The fundamental (private) attribute from which all these properties are derived is ds._input_filename, so shouldn't this is the attribute that loaders should be setting in order to control the output image prefixes ? (this question isn't rhetorical)

Furthermore, wouldn't image_prefix make more sense than basename as a parameter ? I think it conveys the intention much better. If not, it means I didn't get what it was meant for.

The image filename generating code is already difficult to maintain, and I'll fully admit that I didn't grasp the full picture in 20min of exploration. I think it's important that we try our best not to make the code even harder to reason about.
In short, we need to have a very clear understanding of how setting handler.name results in setting an image prefix, and simplify the code if we can rather than making it more complex.

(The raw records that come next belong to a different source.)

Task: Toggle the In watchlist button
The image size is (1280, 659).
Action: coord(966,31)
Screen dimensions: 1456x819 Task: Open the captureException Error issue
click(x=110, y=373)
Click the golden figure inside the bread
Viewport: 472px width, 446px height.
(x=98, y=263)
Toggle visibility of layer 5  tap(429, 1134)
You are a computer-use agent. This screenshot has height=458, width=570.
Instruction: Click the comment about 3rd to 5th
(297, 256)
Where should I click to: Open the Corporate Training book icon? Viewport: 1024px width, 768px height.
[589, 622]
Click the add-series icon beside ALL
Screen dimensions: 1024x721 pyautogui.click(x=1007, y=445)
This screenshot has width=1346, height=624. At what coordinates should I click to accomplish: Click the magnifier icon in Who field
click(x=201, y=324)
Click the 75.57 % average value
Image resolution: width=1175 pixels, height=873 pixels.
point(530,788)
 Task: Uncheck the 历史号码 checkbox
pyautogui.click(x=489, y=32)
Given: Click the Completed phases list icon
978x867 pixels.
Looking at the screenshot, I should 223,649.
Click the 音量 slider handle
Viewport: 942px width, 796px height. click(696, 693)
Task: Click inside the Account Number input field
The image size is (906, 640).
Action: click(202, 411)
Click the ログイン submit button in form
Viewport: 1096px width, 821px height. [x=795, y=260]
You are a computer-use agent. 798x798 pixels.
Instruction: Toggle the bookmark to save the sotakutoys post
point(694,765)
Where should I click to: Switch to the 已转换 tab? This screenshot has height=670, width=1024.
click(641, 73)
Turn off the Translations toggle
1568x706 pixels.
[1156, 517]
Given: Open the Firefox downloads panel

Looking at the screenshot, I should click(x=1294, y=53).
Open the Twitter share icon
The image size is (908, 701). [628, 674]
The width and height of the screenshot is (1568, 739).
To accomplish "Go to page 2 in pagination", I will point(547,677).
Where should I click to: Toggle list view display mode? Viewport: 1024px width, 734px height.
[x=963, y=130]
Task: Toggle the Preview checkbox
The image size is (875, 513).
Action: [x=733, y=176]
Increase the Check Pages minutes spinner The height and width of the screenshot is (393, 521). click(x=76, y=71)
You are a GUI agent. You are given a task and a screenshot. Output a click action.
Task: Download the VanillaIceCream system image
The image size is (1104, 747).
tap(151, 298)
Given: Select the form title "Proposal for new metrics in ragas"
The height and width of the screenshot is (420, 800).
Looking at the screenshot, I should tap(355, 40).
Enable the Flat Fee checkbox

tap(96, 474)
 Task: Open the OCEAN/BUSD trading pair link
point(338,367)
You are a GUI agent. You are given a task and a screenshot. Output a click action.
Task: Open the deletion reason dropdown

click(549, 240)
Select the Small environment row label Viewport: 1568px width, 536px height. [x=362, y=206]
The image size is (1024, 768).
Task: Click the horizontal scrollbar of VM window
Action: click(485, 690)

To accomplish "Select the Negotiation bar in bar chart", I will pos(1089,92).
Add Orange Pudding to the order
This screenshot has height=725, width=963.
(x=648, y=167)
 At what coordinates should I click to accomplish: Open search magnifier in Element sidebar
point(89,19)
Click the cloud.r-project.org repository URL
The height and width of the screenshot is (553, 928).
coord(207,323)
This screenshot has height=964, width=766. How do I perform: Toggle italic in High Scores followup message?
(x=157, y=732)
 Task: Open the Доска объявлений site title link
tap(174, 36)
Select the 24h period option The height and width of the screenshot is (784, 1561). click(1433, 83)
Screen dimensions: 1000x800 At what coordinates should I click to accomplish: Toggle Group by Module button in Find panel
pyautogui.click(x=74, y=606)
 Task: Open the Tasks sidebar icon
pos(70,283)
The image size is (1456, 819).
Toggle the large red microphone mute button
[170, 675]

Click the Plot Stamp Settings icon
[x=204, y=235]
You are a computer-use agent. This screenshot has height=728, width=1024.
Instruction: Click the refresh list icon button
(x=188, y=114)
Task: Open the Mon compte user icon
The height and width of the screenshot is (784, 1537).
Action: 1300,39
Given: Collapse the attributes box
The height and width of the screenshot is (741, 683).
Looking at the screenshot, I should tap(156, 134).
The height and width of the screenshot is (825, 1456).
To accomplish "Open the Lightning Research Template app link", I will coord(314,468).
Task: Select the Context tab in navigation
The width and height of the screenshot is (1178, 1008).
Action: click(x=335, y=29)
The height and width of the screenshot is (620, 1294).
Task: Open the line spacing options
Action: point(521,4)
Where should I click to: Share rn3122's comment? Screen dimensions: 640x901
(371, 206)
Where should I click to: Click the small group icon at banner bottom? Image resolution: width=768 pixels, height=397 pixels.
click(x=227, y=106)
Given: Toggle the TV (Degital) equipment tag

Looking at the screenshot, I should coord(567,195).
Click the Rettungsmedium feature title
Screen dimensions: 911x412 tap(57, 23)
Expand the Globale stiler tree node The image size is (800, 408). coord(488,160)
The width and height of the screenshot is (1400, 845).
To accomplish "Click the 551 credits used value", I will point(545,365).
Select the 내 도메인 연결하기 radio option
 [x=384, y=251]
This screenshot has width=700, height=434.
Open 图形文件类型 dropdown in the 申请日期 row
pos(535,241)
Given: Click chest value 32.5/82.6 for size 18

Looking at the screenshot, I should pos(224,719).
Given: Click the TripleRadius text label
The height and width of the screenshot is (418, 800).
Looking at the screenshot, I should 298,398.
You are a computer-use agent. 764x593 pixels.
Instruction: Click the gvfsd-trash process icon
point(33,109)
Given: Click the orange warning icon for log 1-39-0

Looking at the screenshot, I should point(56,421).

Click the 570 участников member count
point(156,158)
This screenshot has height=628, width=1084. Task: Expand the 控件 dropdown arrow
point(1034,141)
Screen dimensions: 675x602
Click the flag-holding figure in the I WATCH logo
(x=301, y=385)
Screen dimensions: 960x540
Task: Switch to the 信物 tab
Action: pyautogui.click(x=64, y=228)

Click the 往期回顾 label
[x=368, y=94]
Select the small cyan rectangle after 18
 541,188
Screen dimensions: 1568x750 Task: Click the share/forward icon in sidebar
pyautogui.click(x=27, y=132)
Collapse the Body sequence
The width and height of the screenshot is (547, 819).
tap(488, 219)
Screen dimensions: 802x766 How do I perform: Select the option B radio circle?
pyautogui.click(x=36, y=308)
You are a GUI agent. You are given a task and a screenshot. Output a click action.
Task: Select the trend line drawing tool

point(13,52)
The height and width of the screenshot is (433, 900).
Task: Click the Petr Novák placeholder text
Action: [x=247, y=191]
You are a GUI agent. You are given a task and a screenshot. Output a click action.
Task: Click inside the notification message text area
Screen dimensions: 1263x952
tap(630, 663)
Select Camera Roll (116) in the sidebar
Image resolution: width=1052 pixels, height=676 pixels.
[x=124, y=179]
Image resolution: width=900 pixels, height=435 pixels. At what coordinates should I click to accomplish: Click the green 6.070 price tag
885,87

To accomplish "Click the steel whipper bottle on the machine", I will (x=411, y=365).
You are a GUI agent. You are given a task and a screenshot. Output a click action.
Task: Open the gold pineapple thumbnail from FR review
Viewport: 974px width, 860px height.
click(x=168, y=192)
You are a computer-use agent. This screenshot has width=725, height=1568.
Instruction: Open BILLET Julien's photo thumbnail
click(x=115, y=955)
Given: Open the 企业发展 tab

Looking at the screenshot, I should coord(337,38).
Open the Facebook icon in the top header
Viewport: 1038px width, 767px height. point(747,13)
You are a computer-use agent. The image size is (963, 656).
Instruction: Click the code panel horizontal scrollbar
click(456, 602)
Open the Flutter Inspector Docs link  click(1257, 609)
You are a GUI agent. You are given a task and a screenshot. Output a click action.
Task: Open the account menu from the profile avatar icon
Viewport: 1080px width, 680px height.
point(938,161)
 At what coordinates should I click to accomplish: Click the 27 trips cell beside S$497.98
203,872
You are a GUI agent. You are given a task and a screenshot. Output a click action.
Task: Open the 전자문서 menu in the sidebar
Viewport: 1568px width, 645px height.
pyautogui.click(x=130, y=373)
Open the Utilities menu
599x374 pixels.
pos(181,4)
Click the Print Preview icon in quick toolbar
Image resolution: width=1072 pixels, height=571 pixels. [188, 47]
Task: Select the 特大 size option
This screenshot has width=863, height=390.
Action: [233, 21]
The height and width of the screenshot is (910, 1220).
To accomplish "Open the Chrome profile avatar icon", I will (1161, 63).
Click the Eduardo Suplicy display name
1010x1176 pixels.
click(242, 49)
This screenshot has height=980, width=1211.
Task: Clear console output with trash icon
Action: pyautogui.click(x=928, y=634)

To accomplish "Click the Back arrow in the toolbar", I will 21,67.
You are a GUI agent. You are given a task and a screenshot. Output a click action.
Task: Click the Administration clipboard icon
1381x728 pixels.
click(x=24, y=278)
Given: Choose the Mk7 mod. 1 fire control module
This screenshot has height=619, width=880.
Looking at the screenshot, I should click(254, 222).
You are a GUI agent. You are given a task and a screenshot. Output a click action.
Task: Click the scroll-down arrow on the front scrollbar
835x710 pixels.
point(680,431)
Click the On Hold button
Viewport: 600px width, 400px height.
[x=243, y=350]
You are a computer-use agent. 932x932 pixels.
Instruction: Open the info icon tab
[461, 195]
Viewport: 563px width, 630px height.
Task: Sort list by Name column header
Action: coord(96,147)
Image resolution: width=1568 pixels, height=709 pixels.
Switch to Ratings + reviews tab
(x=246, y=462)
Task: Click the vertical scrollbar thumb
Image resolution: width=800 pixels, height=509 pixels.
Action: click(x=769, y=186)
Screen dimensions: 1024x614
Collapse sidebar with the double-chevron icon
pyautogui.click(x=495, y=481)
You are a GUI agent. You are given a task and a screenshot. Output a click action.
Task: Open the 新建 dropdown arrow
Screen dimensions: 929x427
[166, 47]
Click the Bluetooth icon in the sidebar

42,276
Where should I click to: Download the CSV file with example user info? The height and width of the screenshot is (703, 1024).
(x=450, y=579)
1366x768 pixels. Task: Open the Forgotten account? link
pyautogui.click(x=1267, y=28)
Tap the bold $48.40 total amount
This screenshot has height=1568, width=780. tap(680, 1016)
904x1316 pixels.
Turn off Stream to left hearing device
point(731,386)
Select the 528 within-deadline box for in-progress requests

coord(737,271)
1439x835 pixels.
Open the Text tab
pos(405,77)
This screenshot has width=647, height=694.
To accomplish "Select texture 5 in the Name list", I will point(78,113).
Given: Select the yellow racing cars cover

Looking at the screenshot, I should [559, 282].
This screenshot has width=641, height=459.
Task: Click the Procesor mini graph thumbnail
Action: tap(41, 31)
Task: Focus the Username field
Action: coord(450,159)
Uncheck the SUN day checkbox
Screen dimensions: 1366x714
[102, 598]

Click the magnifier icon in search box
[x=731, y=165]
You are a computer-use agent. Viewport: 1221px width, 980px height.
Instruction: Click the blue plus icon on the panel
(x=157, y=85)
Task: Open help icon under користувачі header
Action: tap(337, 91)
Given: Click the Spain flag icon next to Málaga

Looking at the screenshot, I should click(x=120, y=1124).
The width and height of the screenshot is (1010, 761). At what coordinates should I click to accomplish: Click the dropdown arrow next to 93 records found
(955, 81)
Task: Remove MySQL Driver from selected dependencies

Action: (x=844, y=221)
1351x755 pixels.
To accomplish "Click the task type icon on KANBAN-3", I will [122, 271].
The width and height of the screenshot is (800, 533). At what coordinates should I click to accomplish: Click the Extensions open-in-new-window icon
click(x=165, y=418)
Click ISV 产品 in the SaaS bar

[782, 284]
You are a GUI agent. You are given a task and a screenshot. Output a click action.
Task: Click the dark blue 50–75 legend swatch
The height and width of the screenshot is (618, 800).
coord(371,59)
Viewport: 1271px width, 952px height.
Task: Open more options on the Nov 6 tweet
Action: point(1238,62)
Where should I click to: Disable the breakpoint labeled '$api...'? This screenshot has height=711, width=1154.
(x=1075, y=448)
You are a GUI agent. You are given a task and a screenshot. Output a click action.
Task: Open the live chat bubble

jisuoqing · 2023-03-16T16:41:11Z

Thanks for your comments! Sorry for my late response since I'm traveling these days. I agree to make the logic simpler rather than more complex, while it might be better to make the name customizable than hard-coded? I raise this question when I have to read a series of dataset (say, with filename snapshot_000, snapshot_001, etc.), load the content with some loader (say, load_uniform_grid) and perform analysis with parallelism, but it sometime causes trouble when all loaded data comes with the same base name (say, UniformGrid), including the image prefix issue mentioned before. Therefore, it might be more natural if the base name from the loaders can be customized into snapshot_000, snapshot_001 etc. Not sure whether there's a way to achieve this for now.
I think this PR might be helpful, but would not insist. I total understand that ds.basename should not be changed.

neutrinoceros · 2023-03-17T13:38:23Z

Not sure whether there's a way to achieve this for now.

It is certainly achievable if you construct the filename outside yt and pass it to the save method instead of relying on the default (which I agree are not ideal).

jisuoqing · 2023-03-17T14:36:05Z

It is certainly achievable if you construct the filename outside yt and pass it to the save method instead of relying on the default (which I agree are not ideal).

Let me double-confirm: I used to wrap up a data loader into a custom function ds = load_dataset(fn) in which the function load_uniform_grid is called. Is it possible to let the returned ds have the basename of fn (so any yt functionality can deal with this ds without any issue)?

neutrinoceros · 2023-03-17T15:02:00Z

not yet. I agree that something in the spirit of your patch is needed to support that. I would feel much more confortable with discussing this if anyone could explain how this line

yt/yt/loaders.py

Line 388 in 7ef07cf

handler.name = "UniformGridData" # type: ignore [attr-defined]

ends up affecting image file prefixes.

chrishavlin · 2023-03-22T14:55:44Z

I would feel much more confortable with discussing this if anyone could explain how this line <....>
ends up affecting image file prefixes.

For all the stream dataset types, stream_handler gets passed to the StreamDataset.__init__() where it gets stored as an attribute (StreamDataset.stream_handler).

The filename property of a StreamDataset is:

    @property
    def filename(self):
        return self.stream_handler.name

and I don't see anywhere else the stream_handler.name gets used.

So in terms of how that relates to the image file prefixes, it should be similar to any other dataset type. When a name is not supplied to PlotContainer.save(), it sets:

        if name is None:
            name = str(self.ds)

which returns the dataset basename. i.e., in the base Dataset we have:

    def __str__(self):
        return self.basename

and

    @property
    def basename(self):
        return os.path.basename(self.filename)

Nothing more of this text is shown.